Awareness of Implicit Bias?

 

 

There’s a nice video that gives some details of studies on implicit bias over at the Feminist Philosophers Blog. These studies are relevant to biases that influence hiring and evaluation decisions, and show that biases about race, gender, sexual orientation and parenting role can influence judgements of individuals’ skills.

Apart from providing useful information about the contexts in which biases of various kinds might be operative, this video is interesting to us because of the remarks at the end: the claim that becoming aware of implicit biases is part of combating them. This seems obvious in one sense: you can’t act to mitigate bias if you don’t know you’re likely to have them, or when they’re likely to be operative.

However, we’re interested in a range of senses in which awareness might be relevant to combating bias. There are different senses of awareness in the literature (this is something I say more about in a forthcoming paper, Implicit biases, Awareness and Epistemic Innocence). Sometimes authors are concerned with (1) introspective awareness of the existence of an implicit bias. Other authors are concerned with (2) awareness of a body of knowledge about implicit bias, from which individuals can infer their likely propensity to bias. Other authors still are concerned with (3) observational awareness of one’s own actions, and the extent to which one is able to attribute this to implicit attitudes.

Why is distinguishing these different senses of awareness important? One reason is clarity: there has been dispute over whether individuals have ‘awareness of’ implicit biases, and one explanation for this disagreement is that the parties to the dispute are talking about different senses of awareness (1 and 3, I think). Another reason is that some recent studies have claimed that being aware of implicit bias itself can mitigate the expression of bias (Pope et al). If this is true, then we need to be clear on which kind of awareness is in play here, and recommend the right kind to mitigate bias (it seems that it is the second kind of awareness at issue in the Pope et al paper).

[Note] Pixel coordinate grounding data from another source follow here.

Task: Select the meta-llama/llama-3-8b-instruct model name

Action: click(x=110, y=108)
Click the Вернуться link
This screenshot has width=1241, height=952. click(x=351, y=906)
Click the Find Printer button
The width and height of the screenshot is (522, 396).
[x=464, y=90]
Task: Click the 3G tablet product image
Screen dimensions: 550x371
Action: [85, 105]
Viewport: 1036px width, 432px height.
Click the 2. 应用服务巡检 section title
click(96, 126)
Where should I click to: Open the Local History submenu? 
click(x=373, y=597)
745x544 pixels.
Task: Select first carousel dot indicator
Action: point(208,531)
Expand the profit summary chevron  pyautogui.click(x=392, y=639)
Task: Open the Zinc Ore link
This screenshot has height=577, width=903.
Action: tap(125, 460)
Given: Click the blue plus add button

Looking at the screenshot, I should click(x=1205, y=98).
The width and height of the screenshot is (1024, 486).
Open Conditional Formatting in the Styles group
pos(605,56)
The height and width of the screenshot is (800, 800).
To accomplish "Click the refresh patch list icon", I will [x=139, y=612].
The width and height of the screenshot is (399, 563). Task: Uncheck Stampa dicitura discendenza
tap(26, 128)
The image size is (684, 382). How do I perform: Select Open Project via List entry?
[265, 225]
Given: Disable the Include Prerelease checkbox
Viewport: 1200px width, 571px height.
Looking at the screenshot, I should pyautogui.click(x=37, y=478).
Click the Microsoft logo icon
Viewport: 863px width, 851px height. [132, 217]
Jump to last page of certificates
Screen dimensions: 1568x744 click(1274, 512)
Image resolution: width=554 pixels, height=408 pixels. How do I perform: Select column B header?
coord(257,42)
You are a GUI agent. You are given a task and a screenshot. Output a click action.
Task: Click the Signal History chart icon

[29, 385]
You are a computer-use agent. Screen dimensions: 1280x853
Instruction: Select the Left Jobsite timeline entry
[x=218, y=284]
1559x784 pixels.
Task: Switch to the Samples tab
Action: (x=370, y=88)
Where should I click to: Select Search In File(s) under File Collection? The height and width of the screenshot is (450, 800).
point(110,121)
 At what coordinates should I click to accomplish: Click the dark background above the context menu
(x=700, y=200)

A third reason is one that is relevant to our studies on blaming people for implicit bias. We want to measure the effects of blame on how much bias is expressed, and be able to compare this with other conditions: including making people aware of implicit bias, and a control condition (in which no information is given). So one thing we need to think about is which sense of awareness we should isolate and incorporate into our study.